Lessons in Supporting One Another Through This Military Life

May 2, 1999, is an unforgettable day for my family. It is the day my husband was shot down over Serbia during the Kosovo Air Campaign.

My husband, an Air Force pilot, was the commander of one of the F-16 squadrons stationed at Aviano Air Base, Italy. On that day, I received a phone call about 5:30 a.m. from the wing commander. He said very abruptly, “It’s good news but (his wife) and the team will be at your house in 10 minutes.” Click. Because we were overseas and cell phones were not used, his call came in on our house phone. The squadron was flying combat missions so our conversation had to be very short and vague for security reasons.

Of course, at that time I had no idea what had happened except that whoever it was they were talking about was alive. In fact, I thought the wing commander was telling me that something had happened to one of the pilots in my husband’s squadron and “the team” was coming to get me to accompany them to this other spouse’s house. I thought the pilot must be hurt and the family would need support.

In 10 minutes, I got dressed, made coffee and slicked up the living room. Other than getting dressed, my actions didn’t make sense except that I was nervous and racing around seemed to help. The whole time I was praying that I would say the right thing, do the right thing and be a good support to this spouse. I immediately thought of my husband’s very first squadron commander’s wife, Nancy, who was the most influential spouse I’d ever met.

The Kosovo Campaign was my husband’s second combat duty. The first was Desert Storm/Shield approximately 10 years prior. Sadly, we lost a squadron pilot during that conflict and Nancy, the commander’s wife, was a pillar of strength. She was there every step of the way for this brand new widow. Nancy saw to it that meals were provided, she took phone calls and kept a log of all the condolences expressed from friends and family; she picked up the spouse’s parents at the airport; she was involved in the planning of the memorial so it properly reflected the desires of the widow and the entire time Nancy was strong for all the spouses in the unit. I wanted to be like Nancy for this spouse whose husband had an “incident” in our squadron.

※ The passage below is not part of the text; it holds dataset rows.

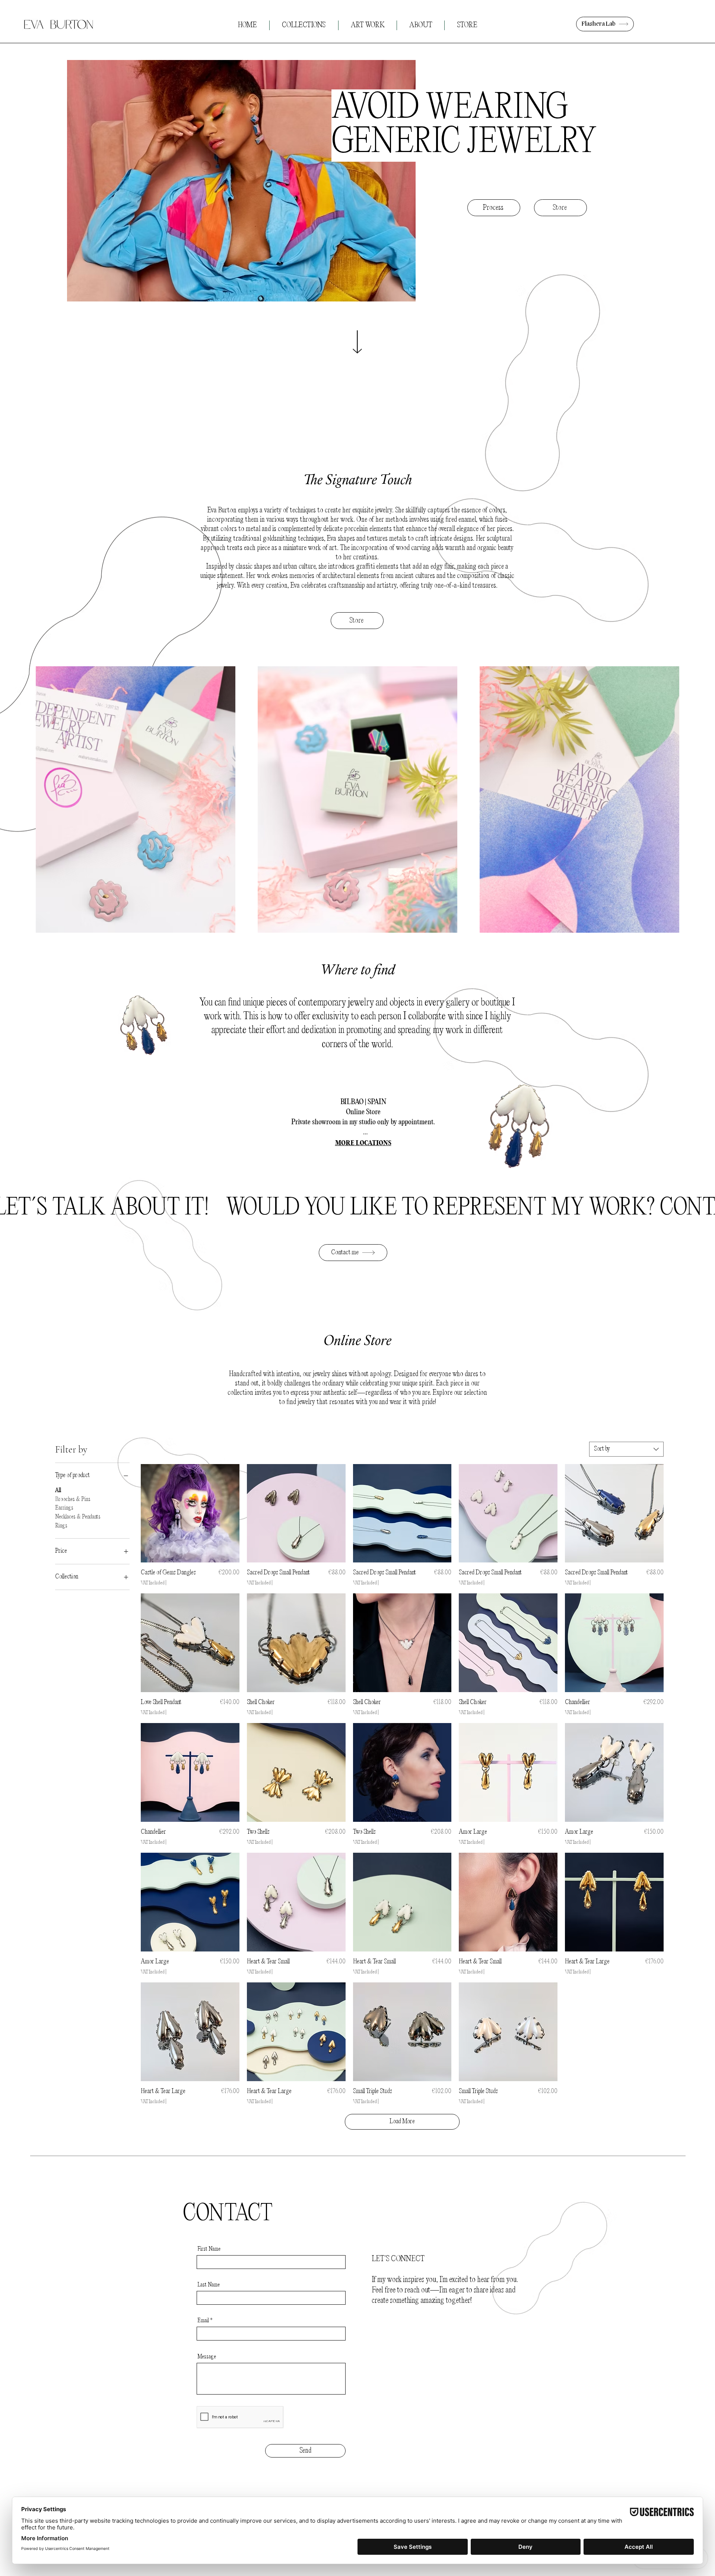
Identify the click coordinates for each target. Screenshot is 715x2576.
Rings (61, 1526)
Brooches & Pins (72, 1499)
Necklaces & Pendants (78, 1517)
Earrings (64, 1508)
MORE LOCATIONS (363, 1143)
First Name (208, 2249)
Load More (402, 2121)
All (58, 1491)
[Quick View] (190, 1513)
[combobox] (626, 1449)
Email (203, 2320)
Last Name (208, 2285)
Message (206, 2357)
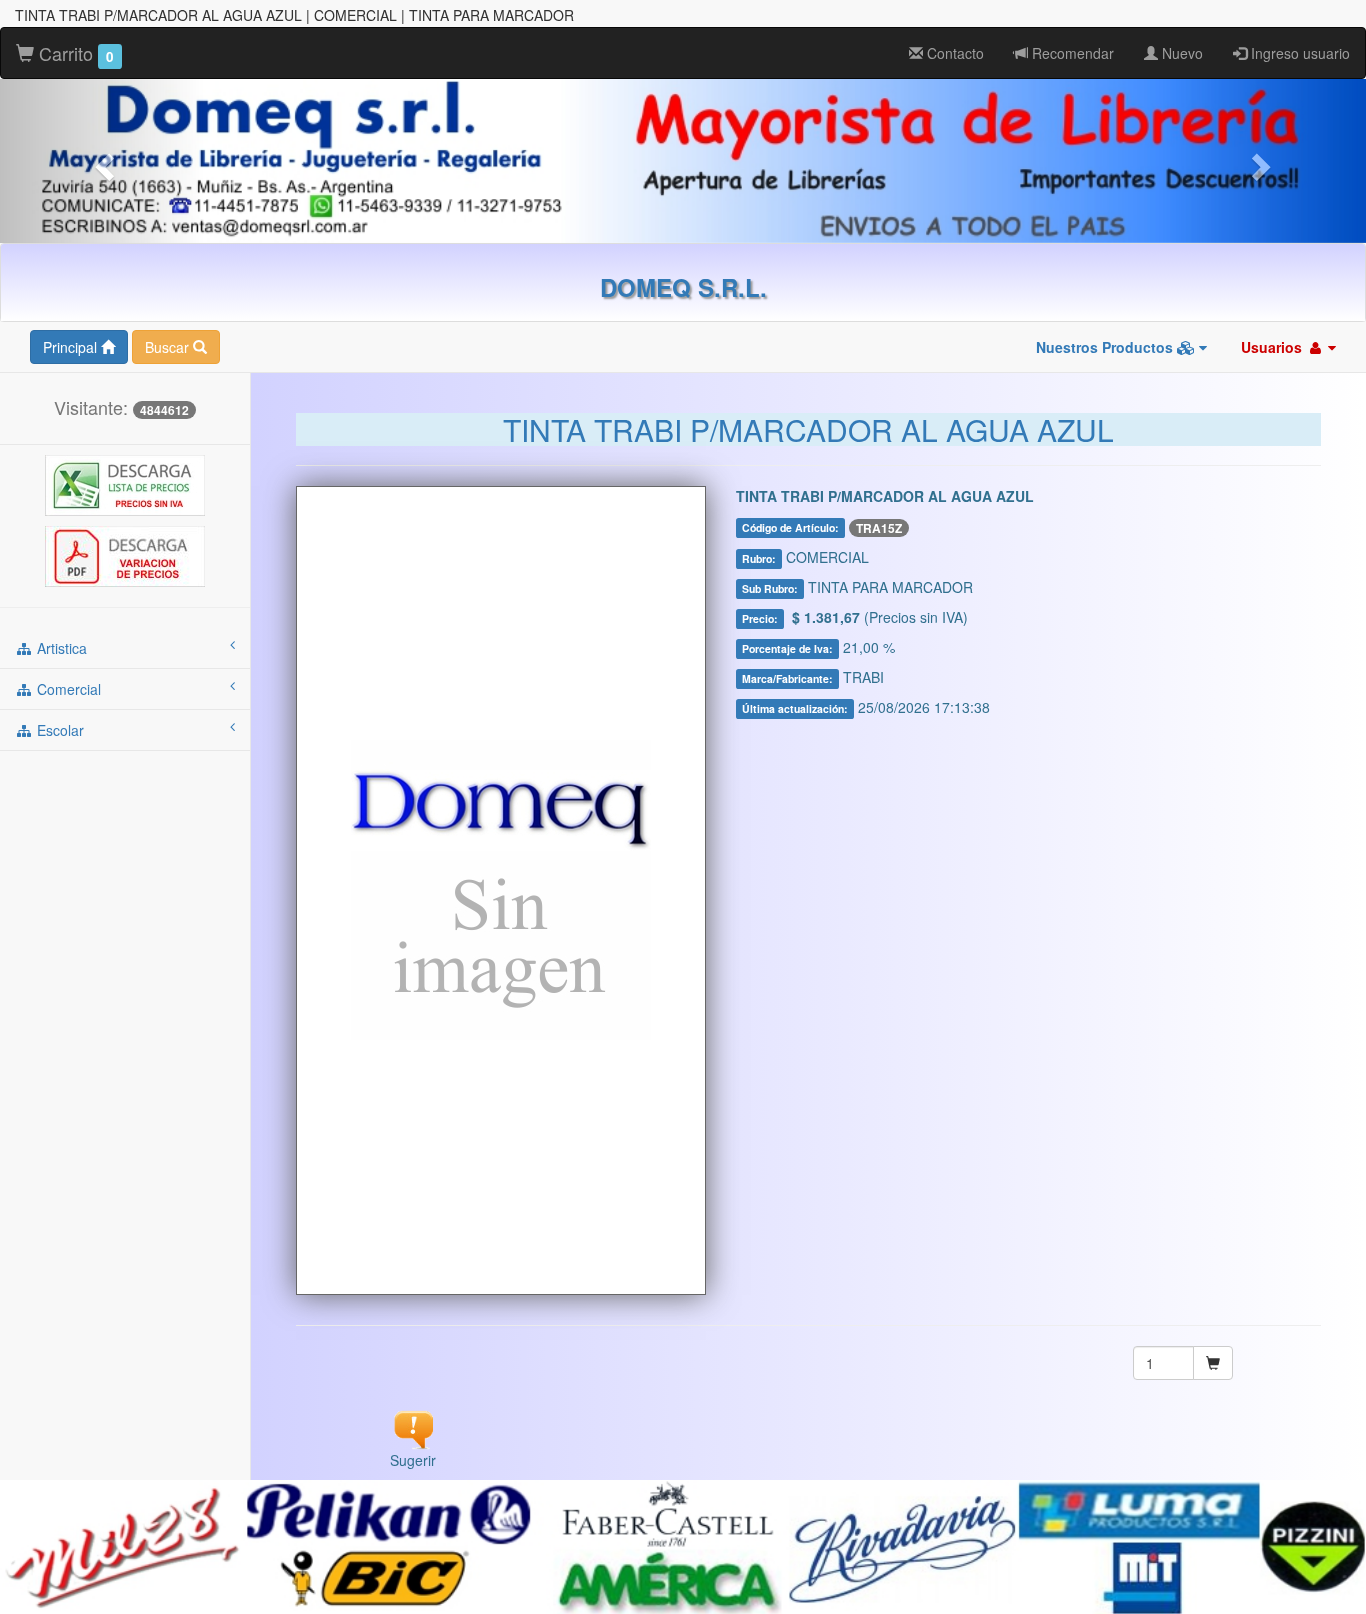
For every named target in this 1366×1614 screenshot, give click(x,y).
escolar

“The team” that arrived at our house in Aviano was the medical group commander, chief of flight medicine, chaplain, operations group commander and two spouses. As they started walking up our long sidewalk, I immediately knew that it was my husband that had an “incident.” They told me he had been shot down and he had been rescued. They didn’t know if he was injured. When we received the call that the plane bringing my husband home was nearing the base, we left the house to greet it.

The most beautiful sight I’ve ever seen (with the exception of the birth of our two daughters) was watching my husband — muddy from head to toe — walk down the steps of the aircraft, perfectly fine.


My a-ha moment came much later after we reset ourselves and life became “normal” again. I realized the impact one spouse had made in my life. Nancy taught me how to be a support to others especially during difficult times. She also taught a few other lessons during Desert Shield/Storm.

Once a week we met at a local restaurant that had many highchairs (many of us had young children) just to be together and have adult conversation. She always disseminated information by calling to keep the squadron spouses informed back in the days before cell phones or email. One of the spouses had her first baby during the deployment and her husband could not come home for the birth. Nancy stayed outside the delivery room door to make sure she and the baby were fine.

Although that was a different time, Nancy’s impact has lasted and whether she knows it or not, she was mentoring spouses in extraordinary ways. Her lessons of supporting one another, caring for each other, keeping spouses informed are all applicable today.

In fact, there are countless examples of spouses helping and supporting other military spouses. Today, their impact consists of a wide range of support from nonprofit organizations that were started up or run by military spouses such as TAPS, Blue Star Families and MySECO — just to name a few. Or to the young spouse stationed at Beale AFB, Calif., who started up Wednesday night dinners for deployed spouses. He decided to organize these dinners while his wife was deployed.

There are invaluable websites designed for military spouses and families such as MilitaryOneSource, a resource guide. There is even a Facebook page, Macho Spouse, designed for male spouses. Books have been written for spouses such as “A Family’s Guide to the Military for Dummies,” coauthored by an Air Force spouse, and “Chicken Soup for the Military Wife’s Soul.” I’d be remiss if I didn’t mention this wonderful magazine written for military spouses. Lastly, there is even a Military Spouse Appreciation Day!

Thinking back on how spouses supported each other during the Desert Shield/Storm era to today, it makes me proud to say I’m a part of such a group. In fact, I love being an Air Force spouse and I hope that you will be a “Nancy” to some young spouse one day.